● **Page**
========================

# How Can I Move Forward



## DivaLasVegas (Dec 12, 2011)

It has been 10 months since D-Day and I still can't stop crying or thinking about what my husband and the ugly pig has done. I see him with her and spending time with her and on top of here. How can I forgive and move on? I can never forgive him. We swore to each other that we would be faithful. I can't get over that he would be with something so fat and ugly and stupid.... WHY ?? over me and risk loosing our life together. Anyone have any insight. I'm a mess!!SO sad and confused and hurt beyond belief. He just wants me to get over it! Then he gets mad if I ask him questions.


----------



## Hope1964 (Sep 26, 2011)

He is obviously not remorseful at all. See here:

http://talkaboutmarriage.com/coping...e-tam-cwi-newbies-please-read.html#post430739

Scroll down for remorse vs guilt


----------



## lascarx (Dec 24, 2011)

Maybe you need to start eating more.


----------



## CantePe (Oct 5, 2011)

Stop comparing yourself to the AP. You are better than that.

I hear it can take anywhere from 2 to 5 yrs to recover from the effects of an affair.

I'm 13 months out and still I feel the effects as a BS. Some days are bad, most are okay. There are still times (though it's getting less and less) where I cry uncontrollably.

It takes time, and lots of it.

ETA: Oh, and I HATE - DESPISE...I mean *truly utterly hate* Adele's "Somebody" song. It's a major trigger for me (the words) I get very pissy when I hear it pop on the radio. I've even thrown things at my radio alarm clock because of that song. Really bad trigger. You'll have triggers too, admittedly I don't cope well with that particular trigger and I won't watch\read anything involving cheaters in it (movies, tv shows, books).


----------



## Lone Star (Feb 2, 2012)

I also hate that stupid Adele song! 

I'm not 10 months into my nightmare but I still have days like you described. For the most part I am much better but some days I wake up shaky and usually the rest of the day is bad.


----------



## lisab0105 (Oct 26, 2011)

I am almost 5 months and I was going about every two good days, than I would hit a wall and have a really bad one. I have since graduated to about a week at a time. Today wasn't a good day. Most of my triggers are now my dreams. I can go the day without getting really upset about it...but when I dream about him cheating on me, I wake up very upset. Very angry at him and I have the uncontrollable urge to cry all day long. 

My triggers are condoms, (because we didn't wear them, but he did with her) silly trigger I know..but everytime I walk into a quick check (where he told me he bought them) I get upset.

========================

● **Problem A**
In the forum thread, which song does CantePe call a major trigger?
● **Problem B**
Rewrite the part of the forum thread starting at "I also hate" and ending at "I get upset.", replacing "nightmare" with "ordeal".
● **Problem C**
List the usernames of everyone who posts in the forum thread.

● **Listed entries**

========================

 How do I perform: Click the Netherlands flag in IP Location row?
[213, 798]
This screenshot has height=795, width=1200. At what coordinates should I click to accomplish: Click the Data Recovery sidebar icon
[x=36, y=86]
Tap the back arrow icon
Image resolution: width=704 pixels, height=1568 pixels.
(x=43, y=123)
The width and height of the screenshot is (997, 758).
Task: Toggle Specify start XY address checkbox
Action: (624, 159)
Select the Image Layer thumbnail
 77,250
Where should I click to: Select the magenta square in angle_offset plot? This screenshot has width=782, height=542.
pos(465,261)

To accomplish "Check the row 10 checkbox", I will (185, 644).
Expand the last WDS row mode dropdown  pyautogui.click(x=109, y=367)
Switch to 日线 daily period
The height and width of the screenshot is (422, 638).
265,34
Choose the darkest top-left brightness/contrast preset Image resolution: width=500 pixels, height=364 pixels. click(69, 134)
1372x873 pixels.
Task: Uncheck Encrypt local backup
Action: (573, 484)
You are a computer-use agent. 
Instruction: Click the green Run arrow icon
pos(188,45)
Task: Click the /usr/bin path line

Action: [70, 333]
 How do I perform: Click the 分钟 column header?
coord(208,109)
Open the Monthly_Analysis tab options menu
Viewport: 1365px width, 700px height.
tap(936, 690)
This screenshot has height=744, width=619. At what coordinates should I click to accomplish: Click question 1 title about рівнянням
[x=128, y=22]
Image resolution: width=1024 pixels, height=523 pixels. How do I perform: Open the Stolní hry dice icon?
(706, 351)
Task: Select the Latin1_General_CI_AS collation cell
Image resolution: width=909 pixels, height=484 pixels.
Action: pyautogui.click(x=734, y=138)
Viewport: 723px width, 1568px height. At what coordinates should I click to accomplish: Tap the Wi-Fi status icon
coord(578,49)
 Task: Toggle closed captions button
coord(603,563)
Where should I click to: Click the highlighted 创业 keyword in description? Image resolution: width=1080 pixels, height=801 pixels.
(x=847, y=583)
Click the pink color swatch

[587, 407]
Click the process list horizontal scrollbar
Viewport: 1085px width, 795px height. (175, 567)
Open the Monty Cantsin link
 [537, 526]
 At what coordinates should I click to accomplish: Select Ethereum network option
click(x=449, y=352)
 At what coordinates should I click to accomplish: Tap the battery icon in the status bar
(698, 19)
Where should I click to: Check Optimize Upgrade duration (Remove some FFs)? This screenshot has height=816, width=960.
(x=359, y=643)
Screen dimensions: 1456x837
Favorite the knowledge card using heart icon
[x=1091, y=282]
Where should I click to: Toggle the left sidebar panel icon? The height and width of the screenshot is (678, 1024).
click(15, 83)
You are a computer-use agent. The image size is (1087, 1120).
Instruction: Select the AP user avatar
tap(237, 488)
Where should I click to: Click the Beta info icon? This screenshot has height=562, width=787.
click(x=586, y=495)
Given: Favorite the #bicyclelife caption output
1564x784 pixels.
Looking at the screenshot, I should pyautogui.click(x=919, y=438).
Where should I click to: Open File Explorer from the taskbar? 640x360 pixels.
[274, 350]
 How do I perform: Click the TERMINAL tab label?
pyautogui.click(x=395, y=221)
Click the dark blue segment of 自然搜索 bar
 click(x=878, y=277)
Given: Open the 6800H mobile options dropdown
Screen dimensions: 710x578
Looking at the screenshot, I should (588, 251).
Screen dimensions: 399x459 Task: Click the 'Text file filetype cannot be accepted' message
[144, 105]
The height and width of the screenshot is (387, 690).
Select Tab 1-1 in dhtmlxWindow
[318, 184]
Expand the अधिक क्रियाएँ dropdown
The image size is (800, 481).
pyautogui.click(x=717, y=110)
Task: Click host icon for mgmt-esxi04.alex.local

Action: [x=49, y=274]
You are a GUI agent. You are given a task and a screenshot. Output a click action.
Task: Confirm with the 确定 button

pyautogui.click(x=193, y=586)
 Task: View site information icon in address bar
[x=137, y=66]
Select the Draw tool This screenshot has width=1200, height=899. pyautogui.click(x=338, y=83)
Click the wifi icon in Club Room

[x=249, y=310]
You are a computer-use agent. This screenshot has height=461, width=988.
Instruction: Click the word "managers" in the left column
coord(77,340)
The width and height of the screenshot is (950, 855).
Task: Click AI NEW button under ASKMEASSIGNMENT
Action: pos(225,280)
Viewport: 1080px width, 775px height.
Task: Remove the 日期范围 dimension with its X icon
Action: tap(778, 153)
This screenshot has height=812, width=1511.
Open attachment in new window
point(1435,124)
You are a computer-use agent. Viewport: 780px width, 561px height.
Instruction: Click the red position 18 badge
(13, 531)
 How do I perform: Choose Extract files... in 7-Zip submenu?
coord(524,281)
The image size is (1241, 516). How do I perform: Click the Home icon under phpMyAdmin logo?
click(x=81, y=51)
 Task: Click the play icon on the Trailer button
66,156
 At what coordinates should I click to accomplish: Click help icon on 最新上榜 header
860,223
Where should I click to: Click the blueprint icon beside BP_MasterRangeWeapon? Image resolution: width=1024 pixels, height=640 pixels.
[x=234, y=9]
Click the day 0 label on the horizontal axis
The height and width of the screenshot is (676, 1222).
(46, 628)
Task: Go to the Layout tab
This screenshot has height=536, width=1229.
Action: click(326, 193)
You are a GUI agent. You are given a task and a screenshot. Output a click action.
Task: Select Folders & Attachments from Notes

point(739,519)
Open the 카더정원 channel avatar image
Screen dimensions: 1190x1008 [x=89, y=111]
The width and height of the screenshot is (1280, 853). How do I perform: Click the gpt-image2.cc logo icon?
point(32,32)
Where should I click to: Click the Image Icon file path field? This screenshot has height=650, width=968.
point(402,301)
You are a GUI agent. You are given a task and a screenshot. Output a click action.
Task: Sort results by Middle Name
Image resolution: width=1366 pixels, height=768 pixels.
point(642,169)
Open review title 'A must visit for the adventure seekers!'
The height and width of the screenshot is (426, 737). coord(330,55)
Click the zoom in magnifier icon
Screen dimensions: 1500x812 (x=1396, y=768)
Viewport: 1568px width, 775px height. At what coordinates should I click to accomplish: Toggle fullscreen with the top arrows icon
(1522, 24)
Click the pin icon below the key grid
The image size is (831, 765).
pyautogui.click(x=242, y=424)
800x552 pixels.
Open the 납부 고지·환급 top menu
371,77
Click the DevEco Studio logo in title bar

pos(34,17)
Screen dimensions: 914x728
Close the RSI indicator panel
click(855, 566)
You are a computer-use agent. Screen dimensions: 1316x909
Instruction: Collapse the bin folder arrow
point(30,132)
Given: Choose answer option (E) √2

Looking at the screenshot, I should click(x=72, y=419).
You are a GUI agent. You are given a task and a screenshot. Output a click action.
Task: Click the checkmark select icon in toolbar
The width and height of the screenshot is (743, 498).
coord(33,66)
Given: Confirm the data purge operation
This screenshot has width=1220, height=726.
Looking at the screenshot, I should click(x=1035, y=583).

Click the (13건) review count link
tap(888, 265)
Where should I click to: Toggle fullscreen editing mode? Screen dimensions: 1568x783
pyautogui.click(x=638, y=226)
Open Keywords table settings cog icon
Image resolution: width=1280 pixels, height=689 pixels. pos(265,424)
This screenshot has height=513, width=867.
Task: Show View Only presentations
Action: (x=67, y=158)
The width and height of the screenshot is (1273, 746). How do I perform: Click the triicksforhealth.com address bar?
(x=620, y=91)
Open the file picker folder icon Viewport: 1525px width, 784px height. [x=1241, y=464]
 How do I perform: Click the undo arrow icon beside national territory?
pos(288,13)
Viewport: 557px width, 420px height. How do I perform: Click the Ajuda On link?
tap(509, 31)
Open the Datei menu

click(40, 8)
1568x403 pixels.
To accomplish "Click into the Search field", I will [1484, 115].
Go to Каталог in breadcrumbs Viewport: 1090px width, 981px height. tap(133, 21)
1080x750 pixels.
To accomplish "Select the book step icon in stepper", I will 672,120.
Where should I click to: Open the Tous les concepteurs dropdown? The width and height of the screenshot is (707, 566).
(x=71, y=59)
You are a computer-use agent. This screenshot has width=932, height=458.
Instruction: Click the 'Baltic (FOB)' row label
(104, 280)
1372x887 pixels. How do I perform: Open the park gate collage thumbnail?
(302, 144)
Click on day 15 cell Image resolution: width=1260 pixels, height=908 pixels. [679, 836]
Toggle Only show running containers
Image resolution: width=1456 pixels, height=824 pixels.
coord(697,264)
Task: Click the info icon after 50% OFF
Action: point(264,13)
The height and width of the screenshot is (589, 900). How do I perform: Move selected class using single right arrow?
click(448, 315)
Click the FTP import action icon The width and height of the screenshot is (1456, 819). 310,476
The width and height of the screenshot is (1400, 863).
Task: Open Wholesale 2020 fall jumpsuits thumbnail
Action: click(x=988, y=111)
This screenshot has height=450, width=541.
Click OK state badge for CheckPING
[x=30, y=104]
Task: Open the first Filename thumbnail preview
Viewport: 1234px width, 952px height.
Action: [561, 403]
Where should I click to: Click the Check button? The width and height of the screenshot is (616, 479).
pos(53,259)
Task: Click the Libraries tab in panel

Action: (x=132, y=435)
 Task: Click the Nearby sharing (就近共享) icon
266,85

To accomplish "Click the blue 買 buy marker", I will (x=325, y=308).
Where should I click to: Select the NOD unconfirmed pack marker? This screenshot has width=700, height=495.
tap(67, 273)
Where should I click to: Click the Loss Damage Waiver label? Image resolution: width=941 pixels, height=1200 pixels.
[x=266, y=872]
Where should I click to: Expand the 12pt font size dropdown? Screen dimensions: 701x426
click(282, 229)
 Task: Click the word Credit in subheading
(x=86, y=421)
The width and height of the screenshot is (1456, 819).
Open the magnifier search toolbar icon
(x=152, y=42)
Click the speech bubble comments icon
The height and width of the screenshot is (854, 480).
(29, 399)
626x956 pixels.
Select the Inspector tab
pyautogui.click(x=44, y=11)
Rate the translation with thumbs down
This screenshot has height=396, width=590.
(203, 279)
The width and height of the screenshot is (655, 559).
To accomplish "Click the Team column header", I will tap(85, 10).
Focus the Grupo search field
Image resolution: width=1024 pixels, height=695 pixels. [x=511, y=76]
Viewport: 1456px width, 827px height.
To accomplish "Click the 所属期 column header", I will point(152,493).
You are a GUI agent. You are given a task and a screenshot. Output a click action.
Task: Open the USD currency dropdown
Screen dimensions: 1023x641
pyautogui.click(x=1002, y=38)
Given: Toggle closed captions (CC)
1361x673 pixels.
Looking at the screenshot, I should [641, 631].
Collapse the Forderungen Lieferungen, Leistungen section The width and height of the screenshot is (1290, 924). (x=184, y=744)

========================

● **Output A**
Adele's "Somebody"

● **Output B**
I also hate that stupid Adele song! 

I'm not 10 months into my ordeal but I still have days like you described. For the most part I am much better but some days I wake up shaky and usually the rest of the day is bad.


----------



## lisab0105 (Oct 26, 2011)

I am almost 5 months and I was going about every two good days, than I would hit a wall and have a really bad one. I have since graduated to about a week at a time. Today wasn't a good day. Most of my triggers are now my dreams. I can go the day without getting really upset about it...but when I dream about him cheating on me, I wake up very upset. Very angry at him and I have the uncontrollable urge to cry all day long. 

My triggers are condoms, (because we didn't wear them, but he did with her) silly trigger I know..but everytime I walk into a quick check (where he told me he bought them) I get upset.

● **Output C**
DivaLasVegas, Hope1964, lascarx, CantePe, Lone Star, lisab0105